### Work to be completed
Check each line of the entries below for the word "using", then report how many have it, with no other words.

══ Data shown

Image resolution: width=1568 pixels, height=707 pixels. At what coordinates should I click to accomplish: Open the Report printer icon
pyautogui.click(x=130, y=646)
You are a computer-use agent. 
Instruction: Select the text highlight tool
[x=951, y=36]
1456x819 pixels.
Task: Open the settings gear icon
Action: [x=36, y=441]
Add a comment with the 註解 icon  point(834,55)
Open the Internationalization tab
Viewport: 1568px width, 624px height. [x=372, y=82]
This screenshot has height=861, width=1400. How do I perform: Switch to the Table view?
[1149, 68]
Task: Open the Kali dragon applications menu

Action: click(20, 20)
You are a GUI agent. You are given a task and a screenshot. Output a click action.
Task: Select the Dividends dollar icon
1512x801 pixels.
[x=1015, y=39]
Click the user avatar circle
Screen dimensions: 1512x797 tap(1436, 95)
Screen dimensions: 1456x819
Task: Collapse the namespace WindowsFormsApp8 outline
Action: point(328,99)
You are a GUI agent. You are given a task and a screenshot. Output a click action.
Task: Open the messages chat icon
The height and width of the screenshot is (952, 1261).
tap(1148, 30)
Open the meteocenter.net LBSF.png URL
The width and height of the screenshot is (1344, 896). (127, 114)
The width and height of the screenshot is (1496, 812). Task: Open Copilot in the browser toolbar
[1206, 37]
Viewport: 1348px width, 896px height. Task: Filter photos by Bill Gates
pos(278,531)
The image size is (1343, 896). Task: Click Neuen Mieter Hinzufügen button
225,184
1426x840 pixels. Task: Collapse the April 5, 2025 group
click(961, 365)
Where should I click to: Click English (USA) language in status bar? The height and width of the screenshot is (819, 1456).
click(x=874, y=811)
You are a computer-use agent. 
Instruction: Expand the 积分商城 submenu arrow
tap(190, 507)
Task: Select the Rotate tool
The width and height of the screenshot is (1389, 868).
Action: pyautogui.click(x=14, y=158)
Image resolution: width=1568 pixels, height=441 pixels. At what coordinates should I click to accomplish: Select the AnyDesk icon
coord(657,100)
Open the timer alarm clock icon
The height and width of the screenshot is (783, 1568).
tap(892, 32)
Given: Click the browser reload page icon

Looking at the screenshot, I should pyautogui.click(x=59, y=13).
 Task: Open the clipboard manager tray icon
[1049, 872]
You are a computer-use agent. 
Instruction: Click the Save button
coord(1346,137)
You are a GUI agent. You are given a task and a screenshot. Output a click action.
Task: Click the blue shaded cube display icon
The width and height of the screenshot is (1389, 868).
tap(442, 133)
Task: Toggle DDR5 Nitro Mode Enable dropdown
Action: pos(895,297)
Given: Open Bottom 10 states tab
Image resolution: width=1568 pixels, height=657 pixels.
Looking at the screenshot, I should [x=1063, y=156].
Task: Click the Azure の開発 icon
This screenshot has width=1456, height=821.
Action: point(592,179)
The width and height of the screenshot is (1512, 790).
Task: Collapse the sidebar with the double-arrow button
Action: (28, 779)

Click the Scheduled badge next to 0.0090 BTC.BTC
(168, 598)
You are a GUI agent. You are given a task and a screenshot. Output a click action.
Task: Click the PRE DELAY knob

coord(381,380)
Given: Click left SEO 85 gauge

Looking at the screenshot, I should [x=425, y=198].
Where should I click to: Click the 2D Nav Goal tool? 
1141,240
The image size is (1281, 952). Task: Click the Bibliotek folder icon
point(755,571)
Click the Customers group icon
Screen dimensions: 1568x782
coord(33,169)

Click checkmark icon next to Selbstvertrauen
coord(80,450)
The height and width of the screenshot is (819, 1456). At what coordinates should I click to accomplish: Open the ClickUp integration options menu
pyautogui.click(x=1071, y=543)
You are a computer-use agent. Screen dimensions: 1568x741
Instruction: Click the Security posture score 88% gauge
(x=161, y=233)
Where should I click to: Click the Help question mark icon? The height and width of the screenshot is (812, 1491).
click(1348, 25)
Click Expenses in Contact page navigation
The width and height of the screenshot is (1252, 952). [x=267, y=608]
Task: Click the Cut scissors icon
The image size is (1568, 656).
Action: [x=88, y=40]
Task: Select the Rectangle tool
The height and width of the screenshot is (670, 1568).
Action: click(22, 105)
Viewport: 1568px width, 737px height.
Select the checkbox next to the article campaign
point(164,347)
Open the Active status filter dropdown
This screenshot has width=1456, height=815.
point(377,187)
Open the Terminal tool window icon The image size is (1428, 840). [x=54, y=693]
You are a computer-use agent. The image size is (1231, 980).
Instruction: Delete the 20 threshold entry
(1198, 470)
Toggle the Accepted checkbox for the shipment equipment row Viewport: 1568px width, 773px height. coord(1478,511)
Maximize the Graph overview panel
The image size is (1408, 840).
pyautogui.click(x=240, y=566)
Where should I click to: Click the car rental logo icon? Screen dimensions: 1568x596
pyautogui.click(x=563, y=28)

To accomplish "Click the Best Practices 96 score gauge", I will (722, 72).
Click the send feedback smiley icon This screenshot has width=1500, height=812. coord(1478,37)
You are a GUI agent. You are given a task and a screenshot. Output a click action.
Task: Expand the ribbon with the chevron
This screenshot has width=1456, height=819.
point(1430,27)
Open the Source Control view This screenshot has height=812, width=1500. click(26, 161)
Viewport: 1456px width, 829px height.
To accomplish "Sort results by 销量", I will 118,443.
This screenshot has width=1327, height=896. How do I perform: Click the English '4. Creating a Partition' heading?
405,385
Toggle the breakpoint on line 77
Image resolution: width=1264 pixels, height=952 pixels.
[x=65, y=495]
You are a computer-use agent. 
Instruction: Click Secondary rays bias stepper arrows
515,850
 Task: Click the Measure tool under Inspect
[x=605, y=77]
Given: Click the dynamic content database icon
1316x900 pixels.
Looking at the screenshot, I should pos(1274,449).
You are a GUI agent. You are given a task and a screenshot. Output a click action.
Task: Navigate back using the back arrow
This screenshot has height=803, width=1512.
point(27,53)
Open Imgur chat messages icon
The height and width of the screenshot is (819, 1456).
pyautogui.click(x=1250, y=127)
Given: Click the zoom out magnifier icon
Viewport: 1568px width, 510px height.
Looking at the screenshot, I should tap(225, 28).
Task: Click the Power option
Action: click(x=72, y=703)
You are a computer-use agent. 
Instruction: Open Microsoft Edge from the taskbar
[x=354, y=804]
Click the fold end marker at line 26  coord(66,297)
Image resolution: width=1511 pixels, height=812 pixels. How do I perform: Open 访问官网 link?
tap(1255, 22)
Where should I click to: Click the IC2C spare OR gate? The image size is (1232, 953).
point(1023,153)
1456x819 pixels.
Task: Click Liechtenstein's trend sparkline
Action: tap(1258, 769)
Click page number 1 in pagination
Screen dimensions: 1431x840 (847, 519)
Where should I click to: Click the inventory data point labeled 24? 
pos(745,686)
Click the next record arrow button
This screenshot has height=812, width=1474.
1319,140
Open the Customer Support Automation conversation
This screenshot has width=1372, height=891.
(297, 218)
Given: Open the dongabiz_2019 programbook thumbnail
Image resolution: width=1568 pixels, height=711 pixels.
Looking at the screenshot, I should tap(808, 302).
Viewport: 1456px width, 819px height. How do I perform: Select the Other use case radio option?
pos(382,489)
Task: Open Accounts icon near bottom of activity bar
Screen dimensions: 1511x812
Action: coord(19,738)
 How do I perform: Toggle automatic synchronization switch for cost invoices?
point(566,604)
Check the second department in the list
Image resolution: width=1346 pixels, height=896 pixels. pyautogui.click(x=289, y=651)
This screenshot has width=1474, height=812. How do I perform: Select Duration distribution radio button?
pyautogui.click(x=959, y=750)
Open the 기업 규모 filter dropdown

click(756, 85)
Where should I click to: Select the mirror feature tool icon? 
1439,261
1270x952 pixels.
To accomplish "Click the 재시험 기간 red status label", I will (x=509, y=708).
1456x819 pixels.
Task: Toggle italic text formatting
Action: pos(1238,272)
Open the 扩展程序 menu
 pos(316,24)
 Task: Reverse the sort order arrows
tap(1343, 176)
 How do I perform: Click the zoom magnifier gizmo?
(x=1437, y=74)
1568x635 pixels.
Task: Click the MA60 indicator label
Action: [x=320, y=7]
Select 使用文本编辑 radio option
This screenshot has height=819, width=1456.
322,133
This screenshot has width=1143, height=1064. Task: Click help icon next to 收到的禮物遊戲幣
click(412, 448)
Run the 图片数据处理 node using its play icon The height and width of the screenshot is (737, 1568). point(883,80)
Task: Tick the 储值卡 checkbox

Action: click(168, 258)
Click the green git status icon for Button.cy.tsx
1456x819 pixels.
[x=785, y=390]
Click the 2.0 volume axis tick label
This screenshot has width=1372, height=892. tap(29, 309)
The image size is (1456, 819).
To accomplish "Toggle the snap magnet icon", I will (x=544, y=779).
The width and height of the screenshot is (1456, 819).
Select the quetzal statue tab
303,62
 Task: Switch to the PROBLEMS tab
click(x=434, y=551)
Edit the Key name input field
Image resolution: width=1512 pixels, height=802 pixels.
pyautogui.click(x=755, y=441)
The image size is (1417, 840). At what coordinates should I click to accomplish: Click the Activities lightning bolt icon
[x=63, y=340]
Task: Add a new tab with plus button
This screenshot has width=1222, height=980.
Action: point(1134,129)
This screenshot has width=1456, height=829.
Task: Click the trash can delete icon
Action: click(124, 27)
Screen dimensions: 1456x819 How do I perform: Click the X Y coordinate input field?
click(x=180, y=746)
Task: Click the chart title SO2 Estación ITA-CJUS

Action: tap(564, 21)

════

### Response to the exercise
2